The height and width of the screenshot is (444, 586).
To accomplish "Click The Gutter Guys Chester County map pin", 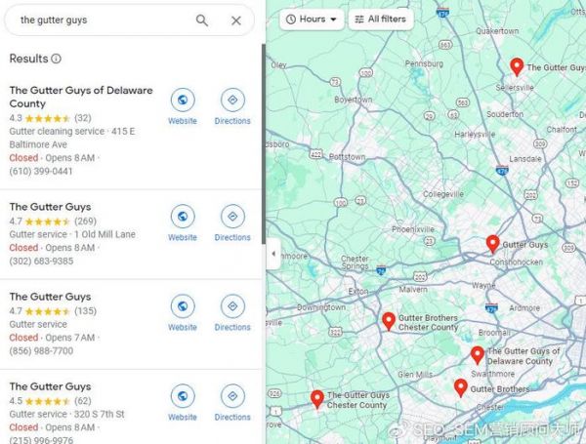I will 317,398.
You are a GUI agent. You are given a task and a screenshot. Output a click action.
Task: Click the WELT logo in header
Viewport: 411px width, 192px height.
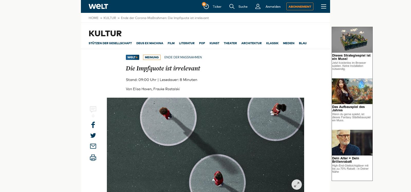coord(98,6)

++++++++

Your task:
Tally the lines of the material above that include the string "screenshot", then give the number with no other text.

Task answer:
2